Exercise input:
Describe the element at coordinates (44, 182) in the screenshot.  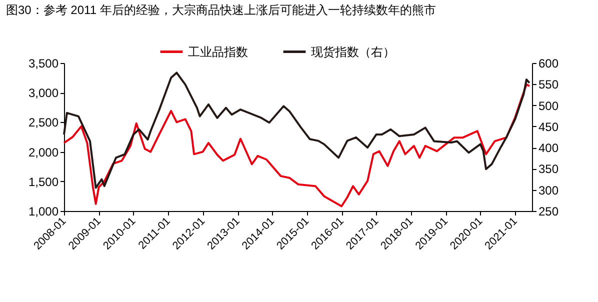
I see `y-tick-label: 1,500` at that location.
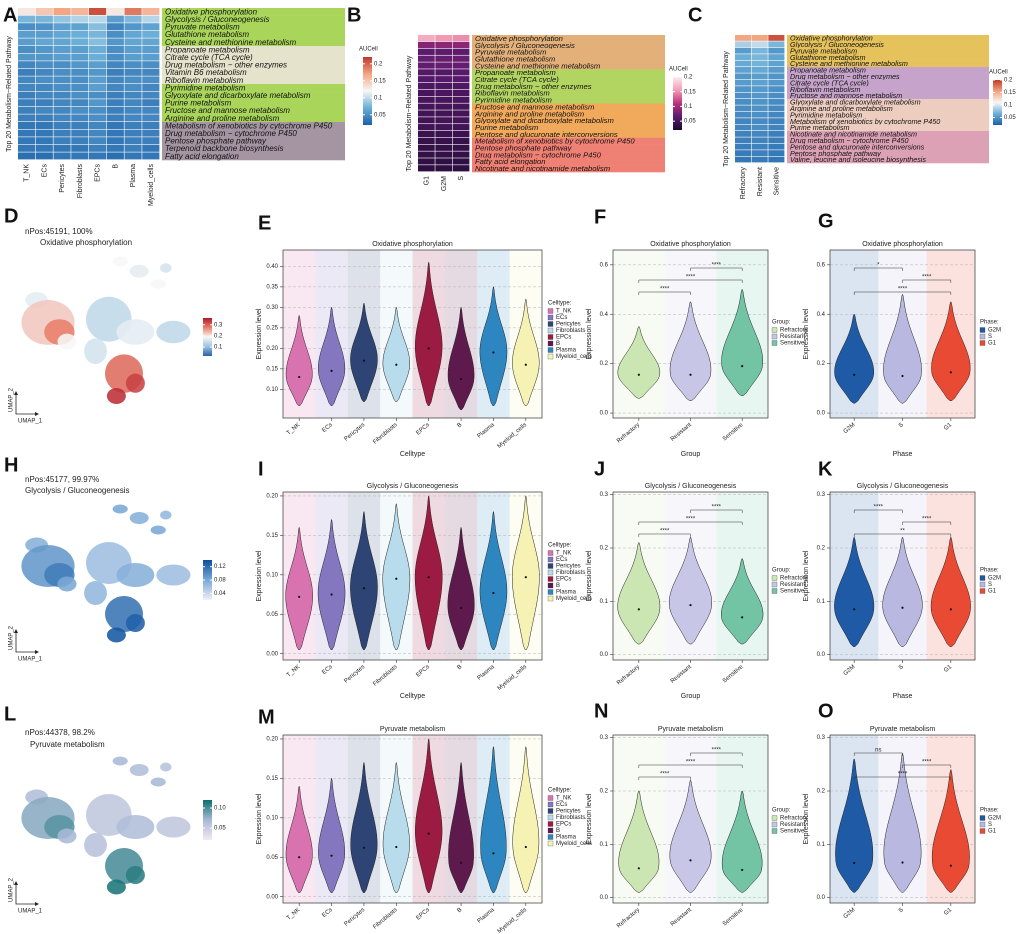 The width and height of the screenshot is (1020, 934). Describe the element at coordinates (994, 579) in the screenshot. I see `legend-label: G2M` at that location.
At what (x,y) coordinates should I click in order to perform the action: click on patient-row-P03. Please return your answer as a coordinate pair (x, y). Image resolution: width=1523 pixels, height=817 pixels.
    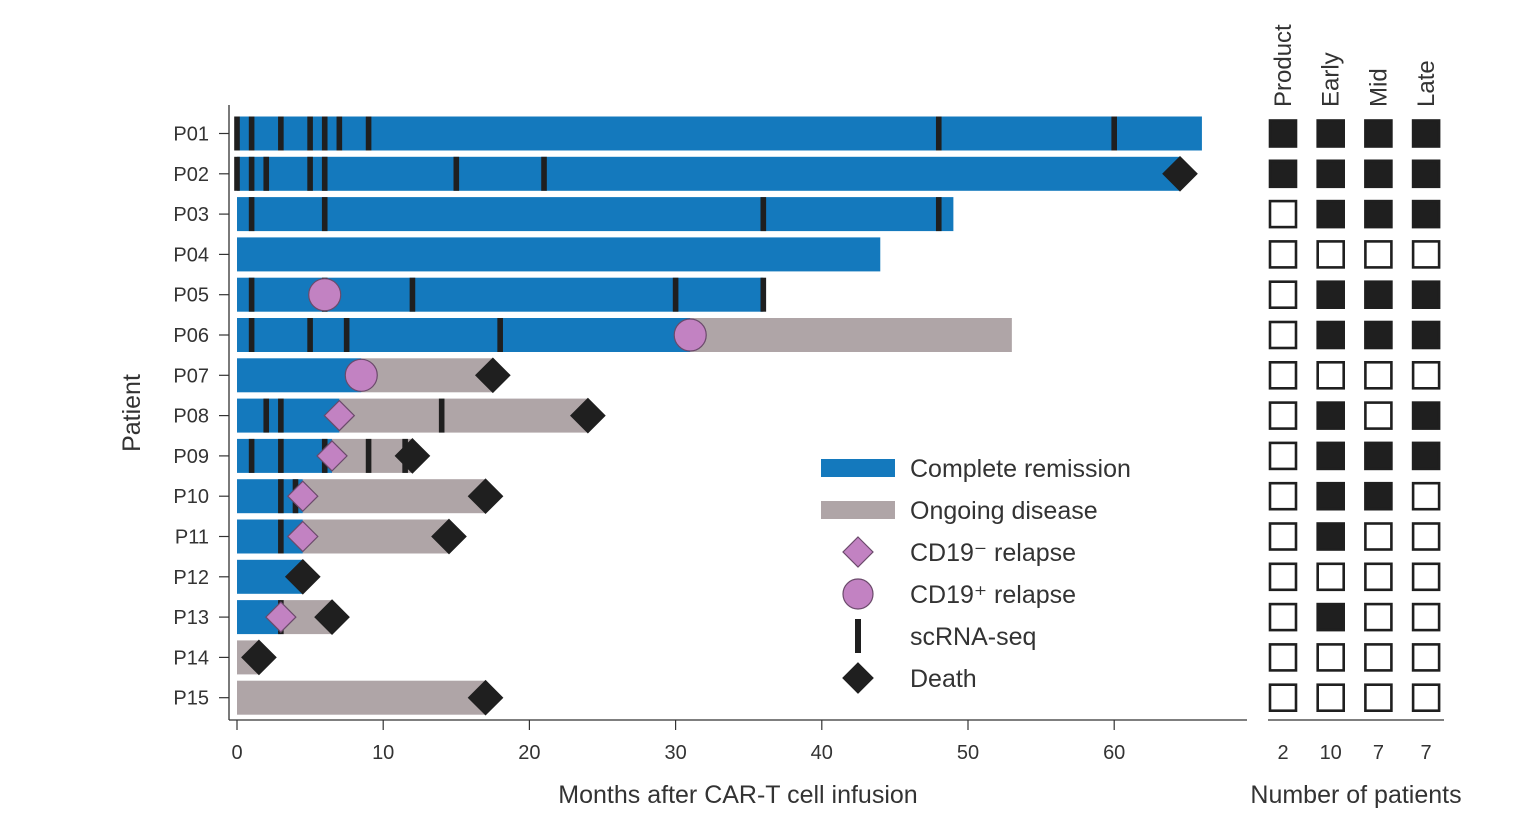
    Looking at the image, I should click on (596, 214).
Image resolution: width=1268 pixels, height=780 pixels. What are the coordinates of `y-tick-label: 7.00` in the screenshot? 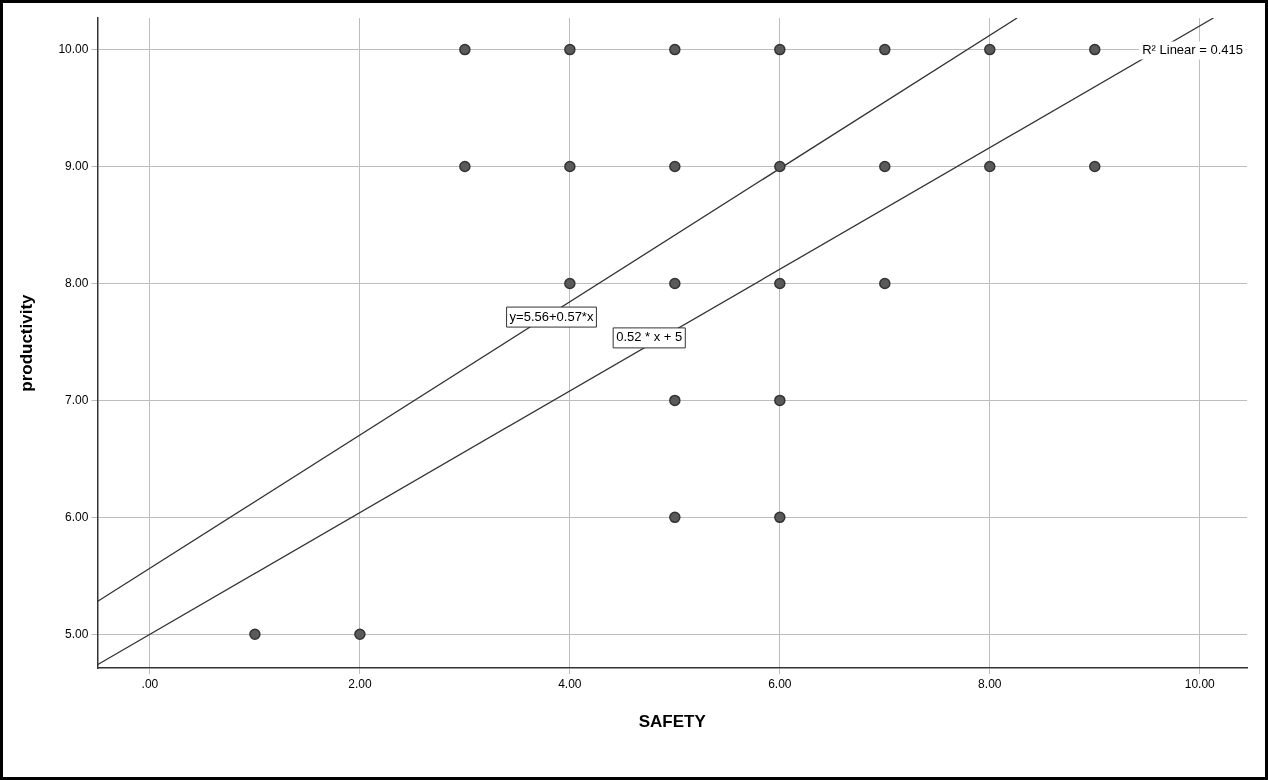 It's located at (77, 400).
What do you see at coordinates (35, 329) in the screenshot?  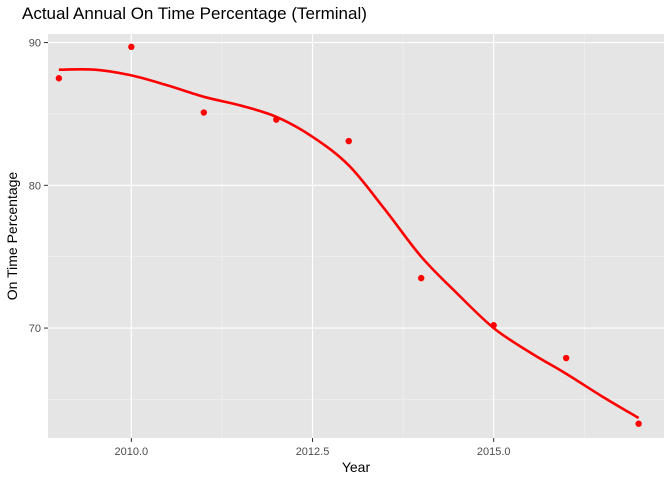 I see `y-tick-label: 70` at bounding box center [35, 329].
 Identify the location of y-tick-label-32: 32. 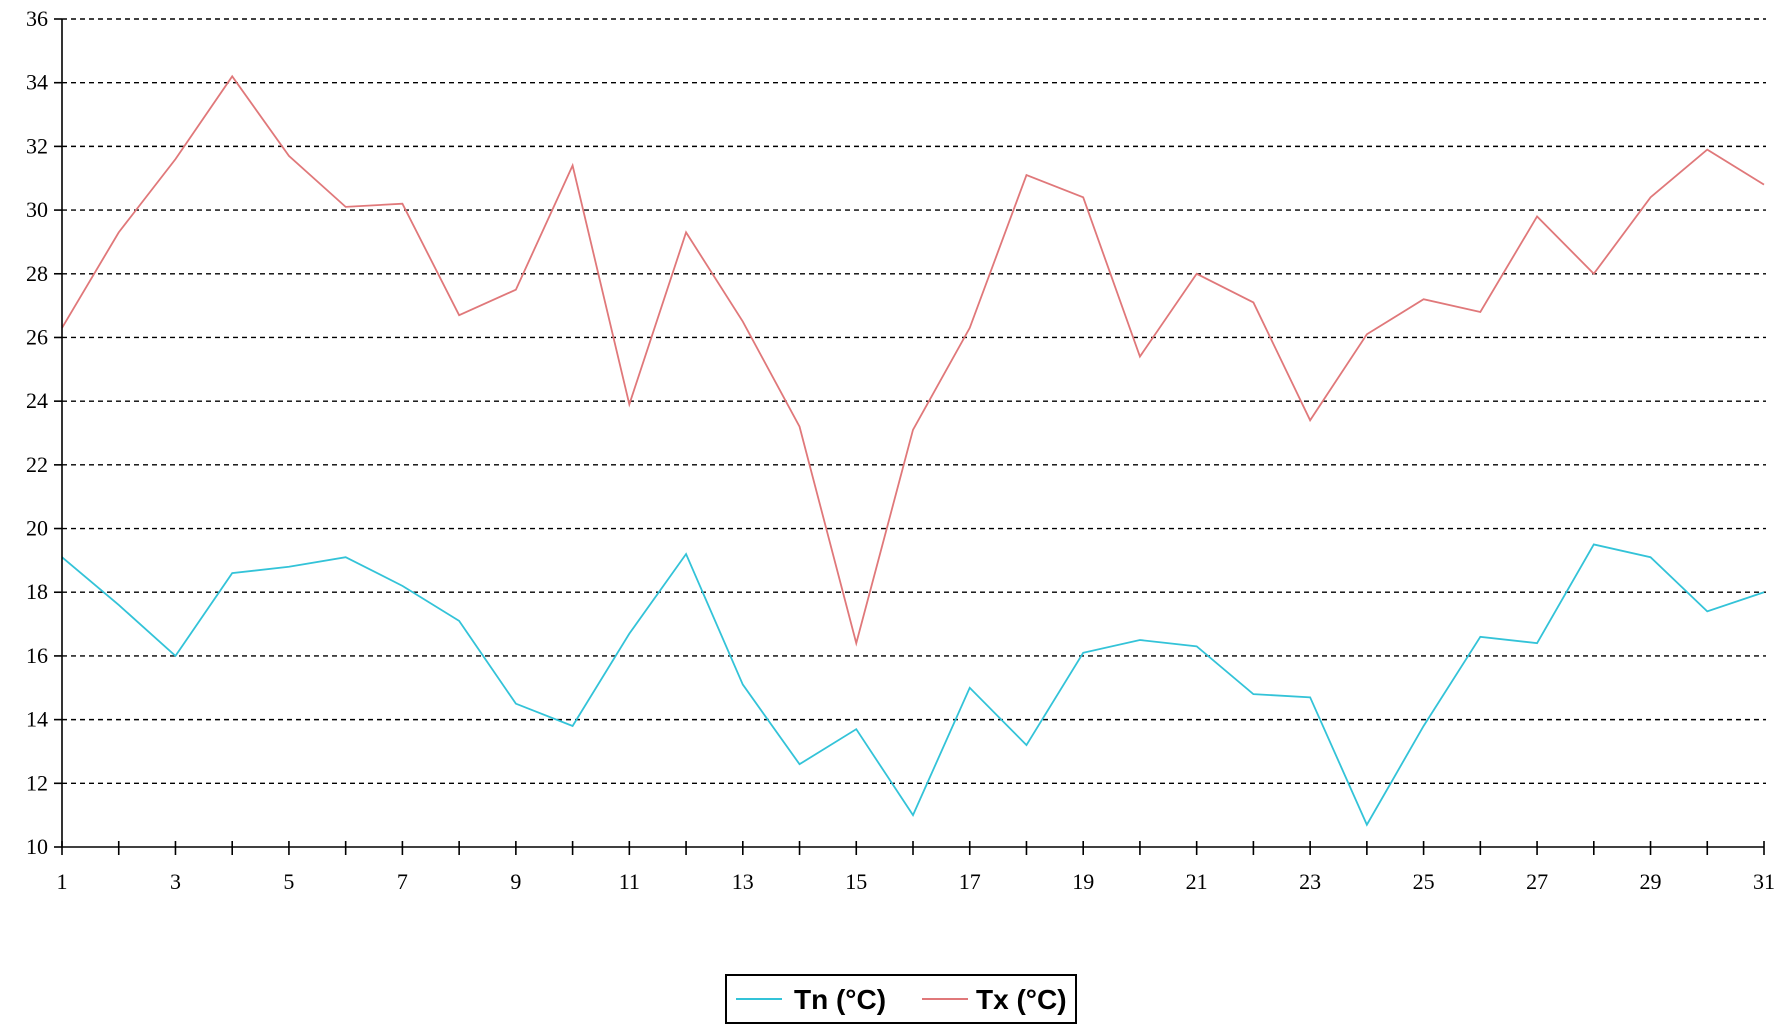
(37, 146).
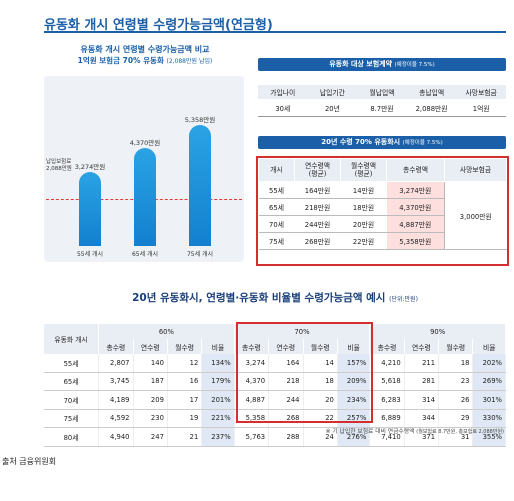  I want to click on reference-label-line1: 납입보험료, so click(59, 162).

What to produce:
Put the lines above, from the first one through the line that contains "The width and", inclusive, into a JSON list of strings with one string per line and blank lines left out. Leave the pictures out of the answer.

Final answer:
[
  "Describe the element at coordinates (44, 182) in the screenshot.  ",
  "I see `y-tick-label: 1,500` at that location.",
  " The width and height of the screenshot is (1020, 934). Describe the element at coordinates (994, 579) in the screenshot. I see `legend-label: G2M` at that location."
]